Chris Soghoian, formerly the chief technologist of the American Civil Liberties Union and now a TechCongress fellow, has worked with several Members on technical issues including Sen. Ron Wyden, D-Ore., who serves on the Senate Intelligence Committee — but never on the Russia investigation, confirmed by Hill staffers who have worked with him. Soghoian was not available for comment.
A major part of the investigation into Russian groups’ malicious cyber activities is actually linking their habits and traits, their trail of breadcrumbs, to the DNC hack itself. It’s challenging to solve whodunits in the cyber realm, because it’s possible to hide your tracks, and you can strike from halfway across the world without warning.
It is “continuity of knowledge” of past attacks and understanding of the “style of the attack and the tools and the software used” that helps companies make confident assessments about who’s behind what, Bellovin notes.

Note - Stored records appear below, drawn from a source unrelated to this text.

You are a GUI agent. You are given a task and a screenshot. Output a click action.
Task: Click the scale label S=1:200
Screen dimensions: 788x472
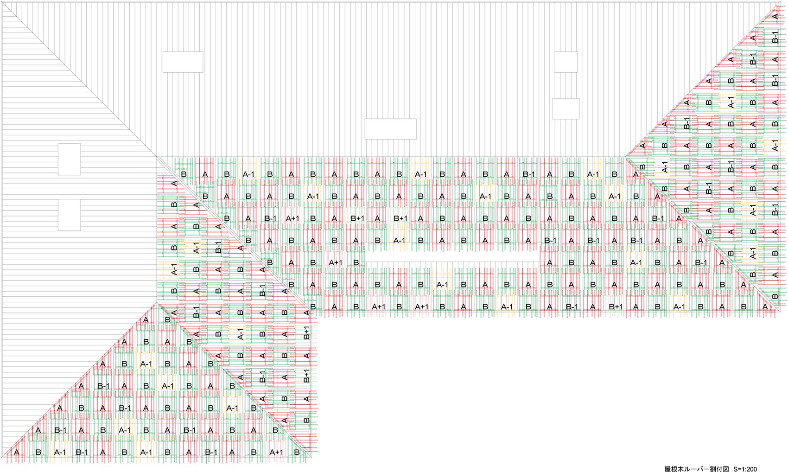pos(745,469)
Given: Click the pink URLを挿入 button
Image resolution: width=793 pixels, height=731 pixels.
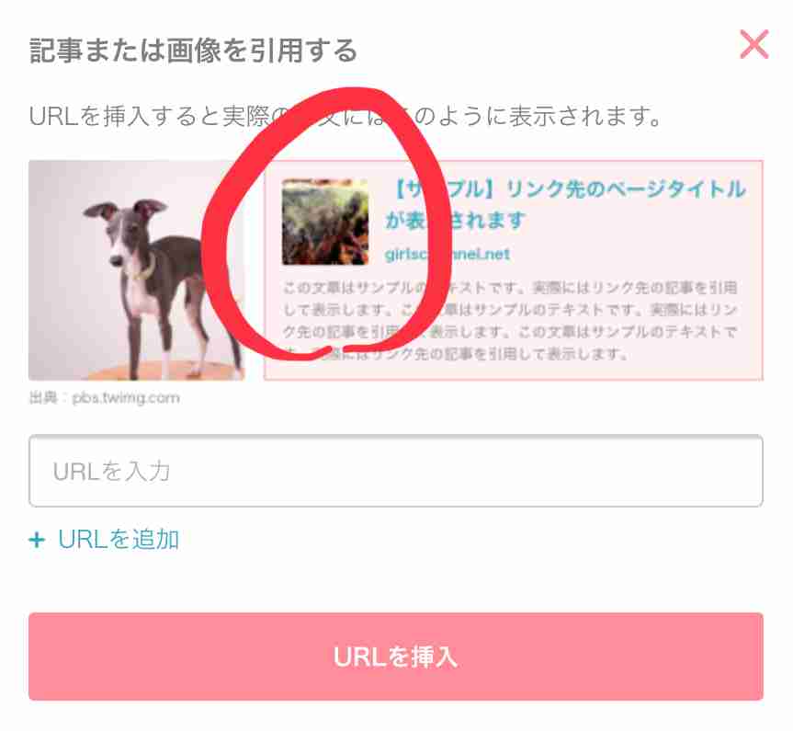Looking at the screenshot, I should (396, 657).
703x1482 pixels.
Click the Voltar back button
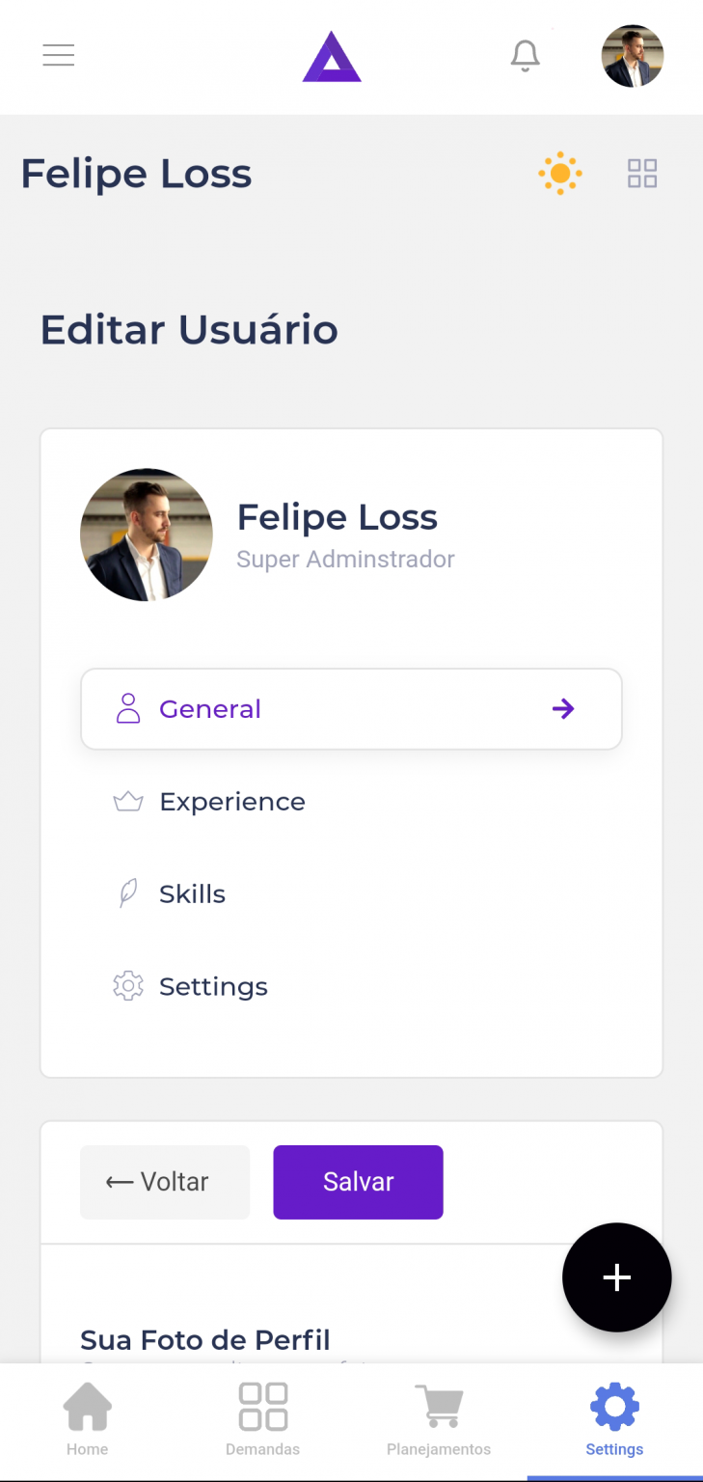165,1182
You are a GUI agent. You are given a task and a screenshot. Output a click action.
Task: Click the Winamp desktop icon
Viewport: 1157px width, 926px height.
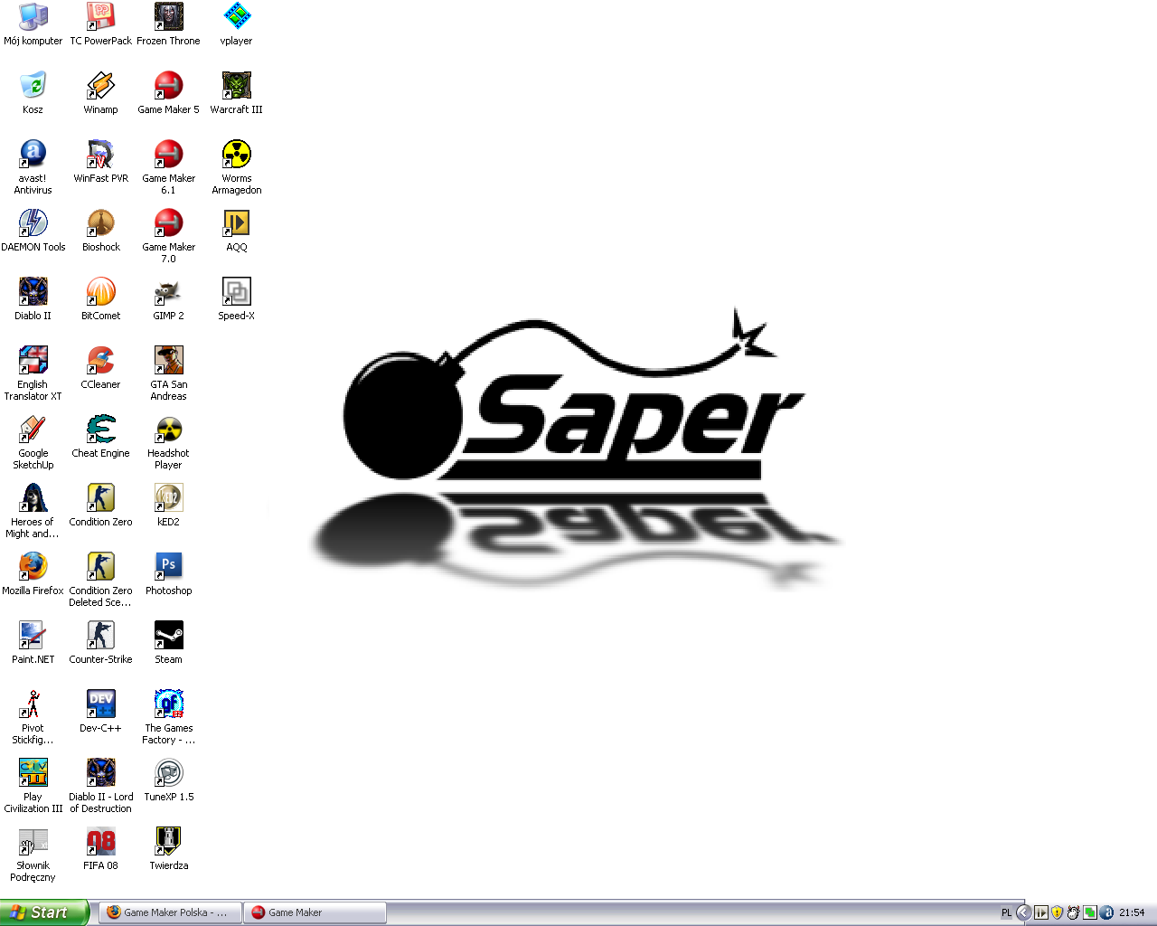tap(100, 86)
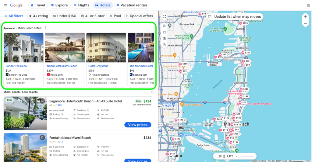Expand map to fullscreen
The height and width of the screenshot is (162, 312).
click(164, 17)
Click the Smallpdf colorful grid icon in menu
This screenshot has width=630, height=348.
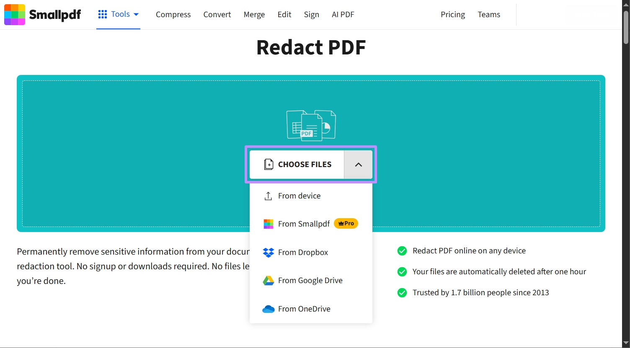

There’s a “typical tendency of governments to appoint lawyers to senior roles in leading all their cyber efforts,” according to Tony Cole, the Chief Technical Officer of Global Government at cybersecurity firm FireEye. “The legal expertise is needed to ensure all applicable laws are followed, especially since this is a relatively gray area in the area around international law … [but] more operational cyber expertise at the most senior levels in government is needed badly,” he wrote in an email to The Intercept.
Security experts criticized the government’s rather pitiful report on the DNC hacks in December titled “Grizzly Steppe,” which listed malicious IP addresses as evidence of the attacks’ attribution to Russia — but noted that private sector reports painted a more revealing picture of the historical behavior of those groups than the report itself. Crowdstrike has been tracking purported Russian hacking groups — “Fancy Bear” and “The Dukes” — for years, since at least 2007.
“There have been personnel detailed to the committees in the past to try to provide greater technical expertise. But it’s always been woefully inadequate to the task,” Amy Zegart, the co-director of the Center for International Security and Cooperation, wrote in an email. Zegart penned a 2011 essay for the Hoover Institution titled “The Roots of Weak Congressional Intelligence Oversight” discussing the need for detailed knowledge and experience in the intelligence community to properly patrol its conduct.
Zegart helped launch a boot camp for Congressional staffers to beef up on cyber issues at Stanford University in 2014, which they’ll be hosting again this summer — a program with a long waitlist. But it’s not been sufficient, yet. “The fundamental challenge is you can’t oversee something effectively if you don’t understand it,” she concluded.